2017 Sasol League National Championship

Tournament details
- Country: South Africa
- City: Mbombela
- Venue: Kabokweni Stadium
- Dates: 4 December 2017 - 9 December 2017
- Teams: 9

Final positions
- Champions: Bloemfontein Celtics Ladies (2nd title)
- Runners-up: Cape Town Roses
- Third place: Thunderbirds Ladies
- Fourth place: Coal City Wizards

Tournament statistics
- Matches played: 15
- Goals scored: 57 (3.8 per match)
- Top goal scorer(s): Kgalebane Mohlakoana Sisanda Vukapi Siyamthanda Skeyi (4 goals)

Awards
- Best player: Bambanani Mbane
- Best young player: Yolanda Nduli
- Best goalkeeper: Sedilame Boseja

= 2017 Sasol League National Championship =

The 2017 Sasol League National Championship was the 9th edition of the Sasol League National Championship since it was formed in 2009. It was held at Kabokweni Stadium in Mbombela.

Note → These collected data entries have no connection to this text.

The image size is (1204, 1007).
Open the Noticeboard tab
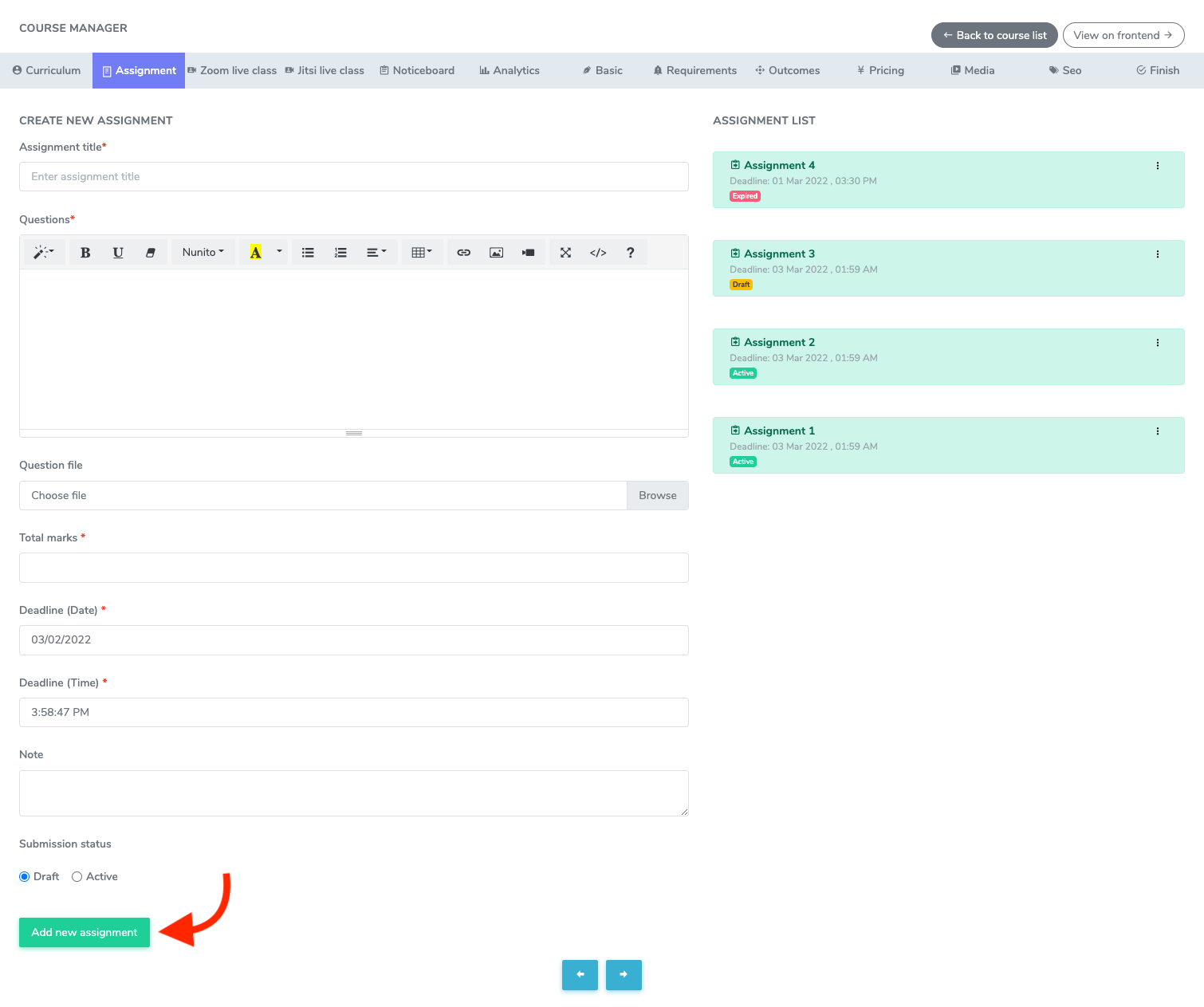tap(417, 70)
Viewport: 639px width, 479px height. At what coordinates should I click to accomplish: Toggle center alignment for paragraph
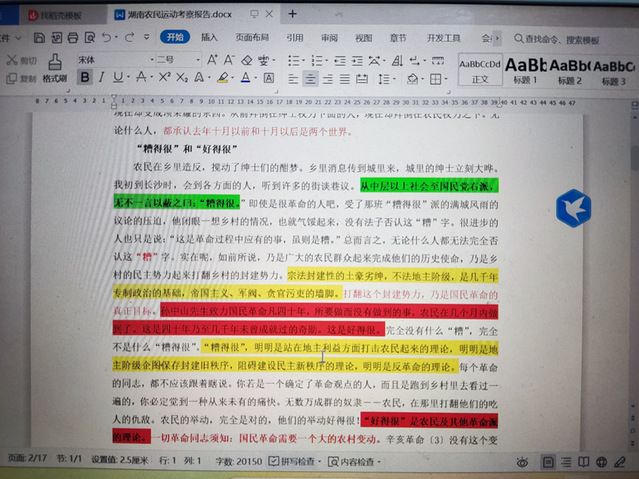click(309, 79)
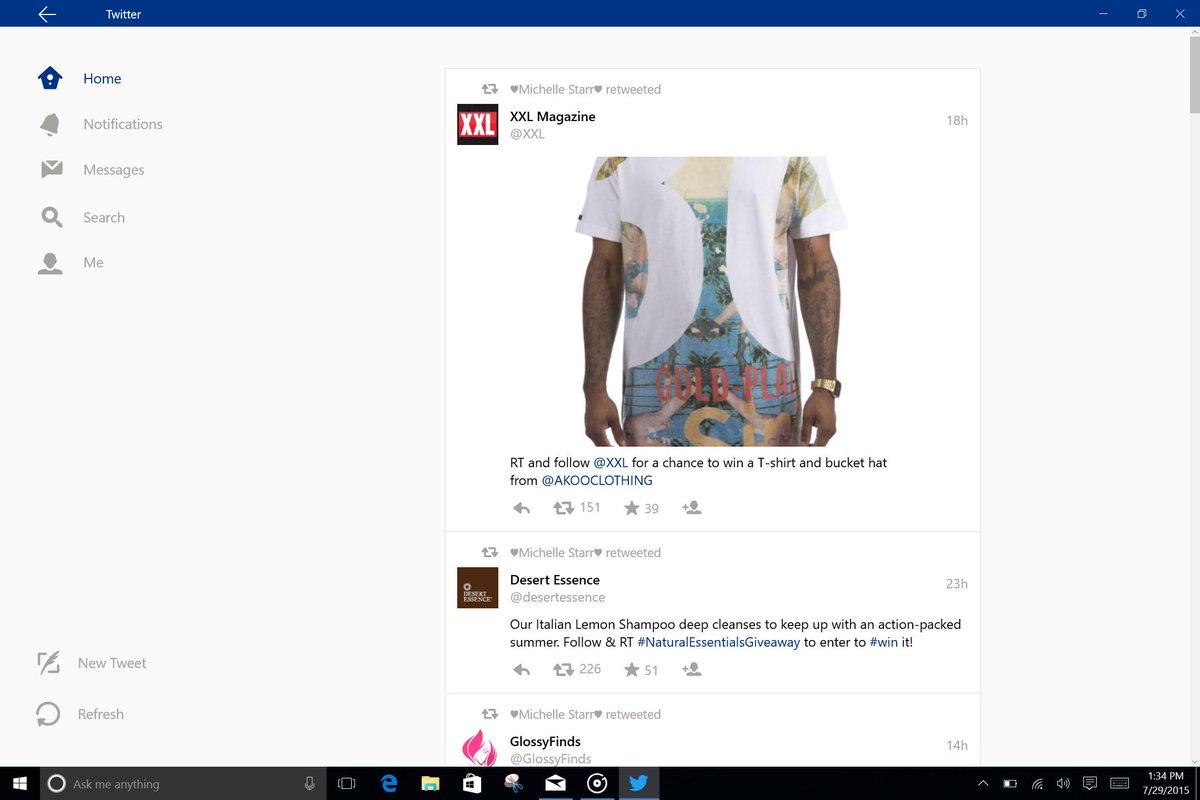Expand the hidden icons in system tray
The height and width of the screenshot is (800, 1200).
point(983,784)
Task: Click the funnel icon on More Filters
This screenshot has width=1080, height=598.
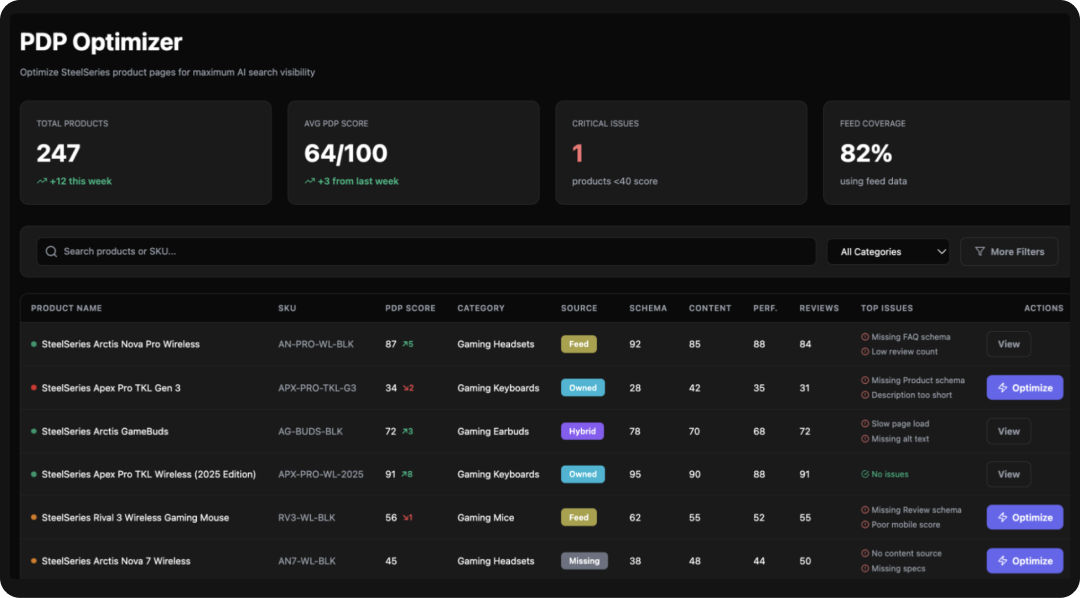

The 2017 edition kicked off with an announcement of an increase in the prize money.

Bloemfontein Celtics Ladies were defending champions. They defended their title by defeating Cape Town Roses 2-0 in the final.
== Participating teams ==
All nine teams qualified through winning their provincial leagues.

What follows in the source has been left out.